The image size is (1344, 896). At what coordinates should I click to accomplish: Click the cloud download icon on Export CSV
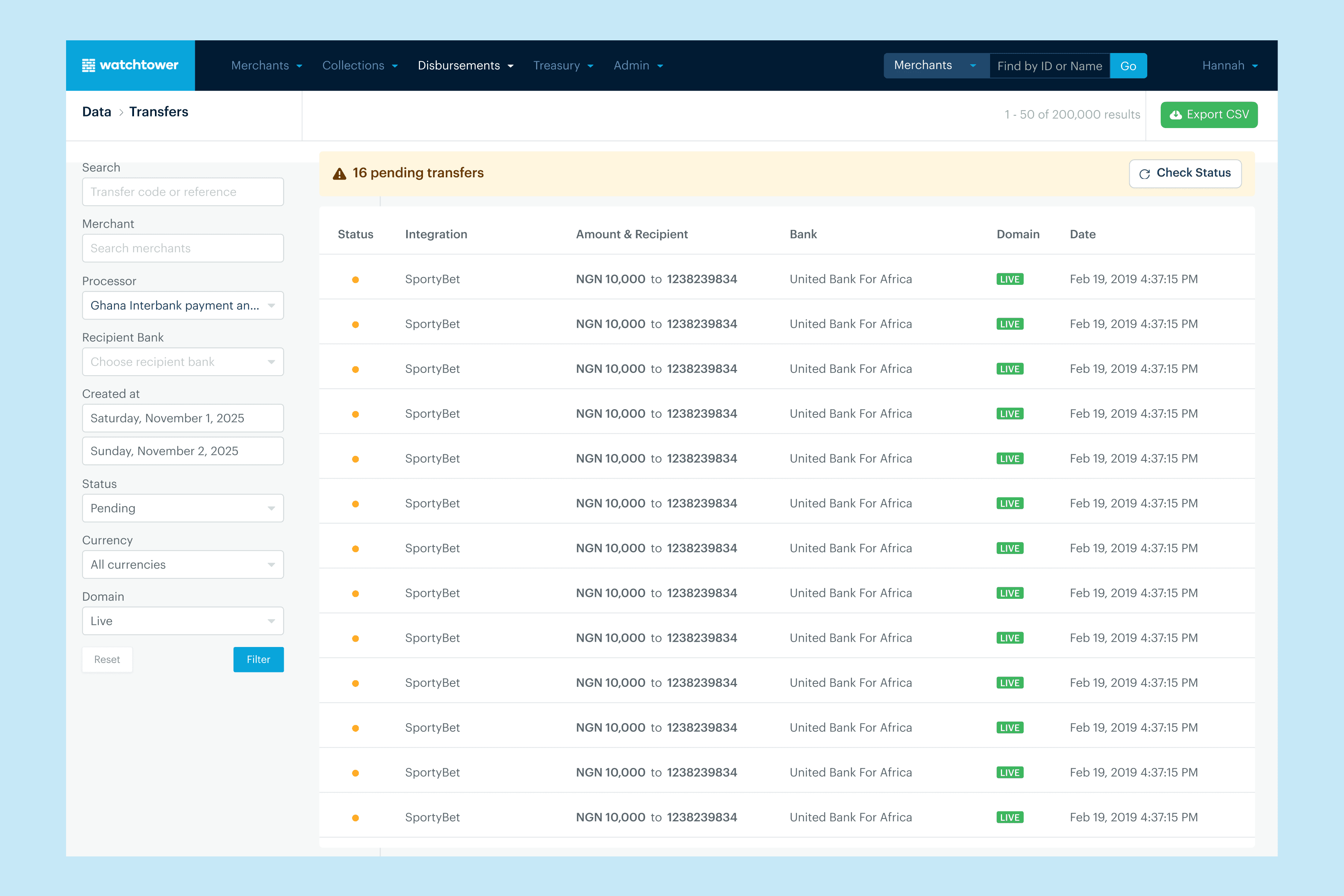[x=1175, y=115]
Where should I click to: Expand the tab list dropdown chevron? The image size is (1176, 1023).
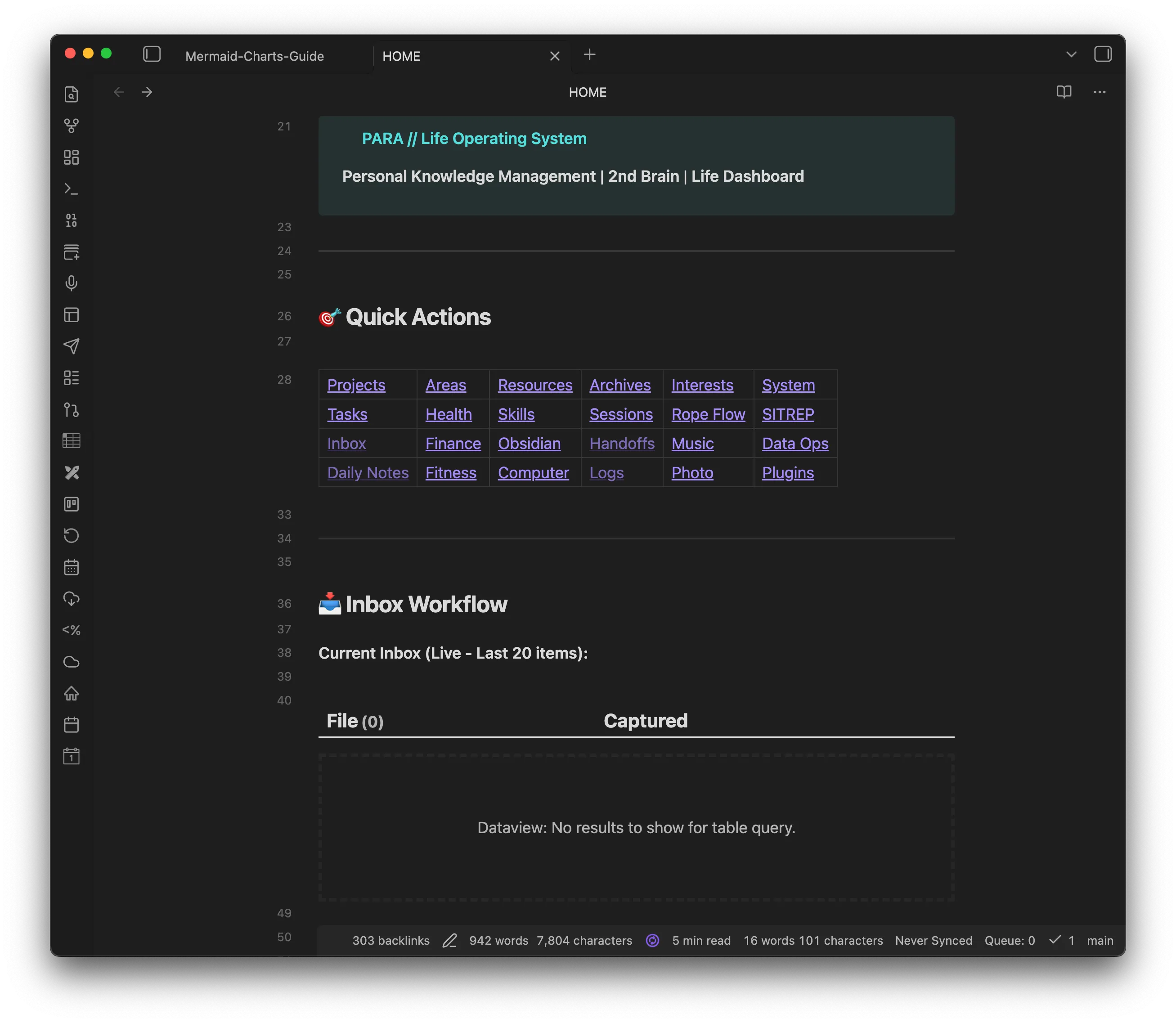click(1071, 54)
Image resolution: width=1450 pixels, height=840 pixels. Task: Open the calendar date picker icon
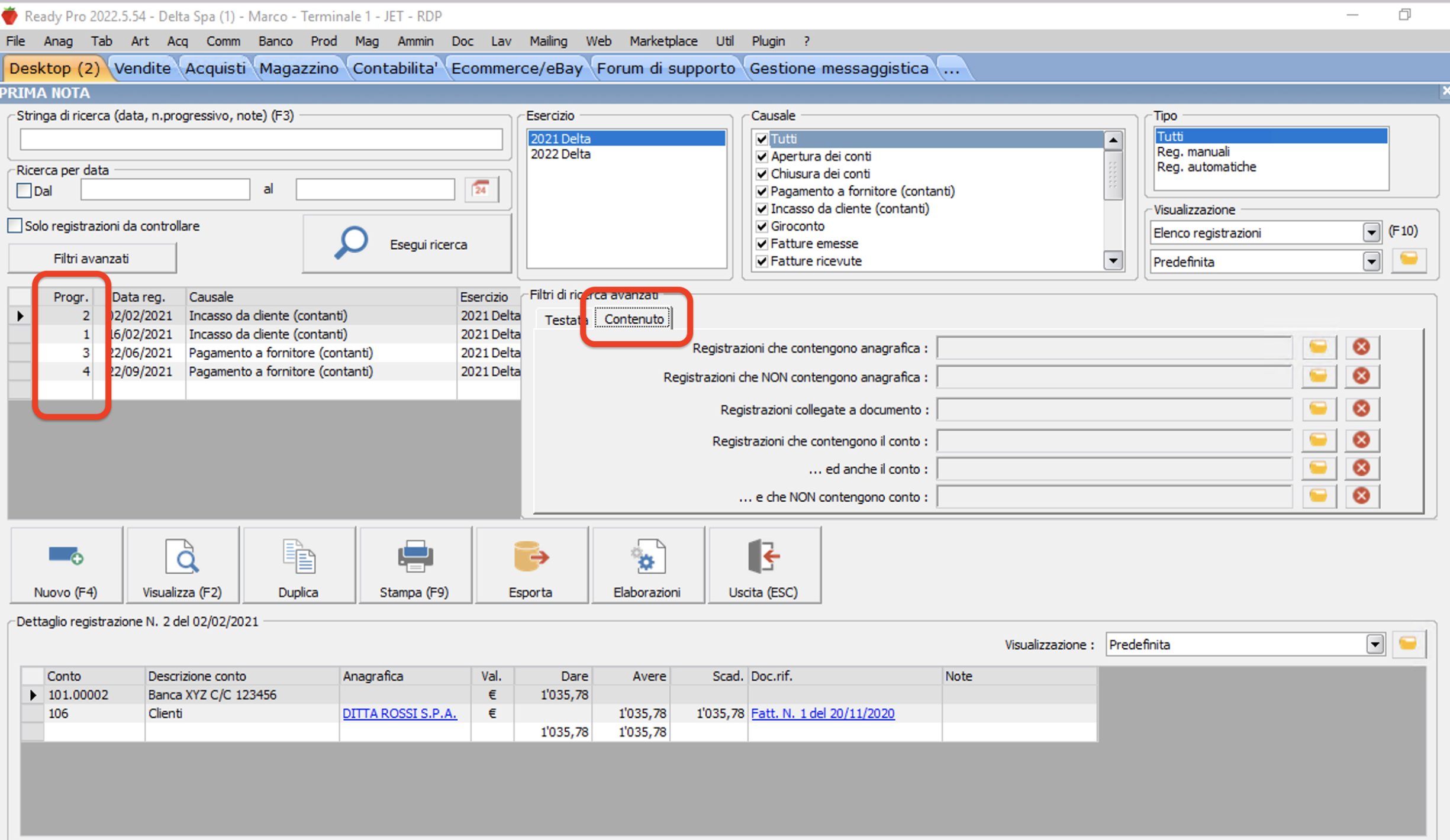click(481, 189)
---------------
**PROBLEM:**
With pictures excluded, output the listing above exactly as it stands.

**YOUR SOLUTION:**
The image size is (1344, 896). At what coordinates should I click to accomplish: Click the cloud download icon on Export CSV
[x=1175, y=115]
Where should I click to: Expand the tab list dropdown chevron? The image size is (1176, 1023).
click(1071, 54)
Image resolution: width=1450 pixels, height=840 pixels. Task: Open the calendar date picker icon
click(481, 189)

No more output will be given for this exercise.